A Version For Every Branch

The code in each branch has a different version number.  The three digit version numbers we're all used to (e.g. 4.6.14) come out of dev-minor.  Once a routine version has been released, if we find we have to push an emergency or maintenance release out of master, that version has an extra digit tacked on the end like this: 4.6.13.2.  That number tells you that this version was the second emergency release after 4.6.13.

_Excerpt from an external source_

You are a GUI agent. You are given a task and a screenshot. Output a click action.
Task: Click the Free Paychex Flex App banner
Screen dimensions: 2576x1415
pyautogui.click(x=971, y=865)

The dev-major branch will get a version like 4.7.0 or even 5.0.0, but it's possible that work done in the dev-major branch could get merged into the dev-minor branch without the version number going with it.  In fact, this happened with version 4.6.14 of Flex.  A number of experimental performance enhancements were done in dev-major and once they were complete and stabilized these changes were merged into the dev-minor branch for the next standard release.

The Point

This may seem confusing to those unfamiliar with source code version controls systems, but the point of all this complexity is to make is easier for us to get our work out sooner.  The schedule is no longer at the mercy of the most complex task on the schedule.  We can isolate the time consuming or risky things in their own branch and get other functionality out faster.  We can also respond faster to emergencies or minor maintenance issues.


This process is already starting to work.  Version 4.6.13.2 went out last night, but version 4.6.14 is almost ready and work on version 4.6.15 started today.  We were also able to retire our old release candidate numbering system in favor of true release candidate builds.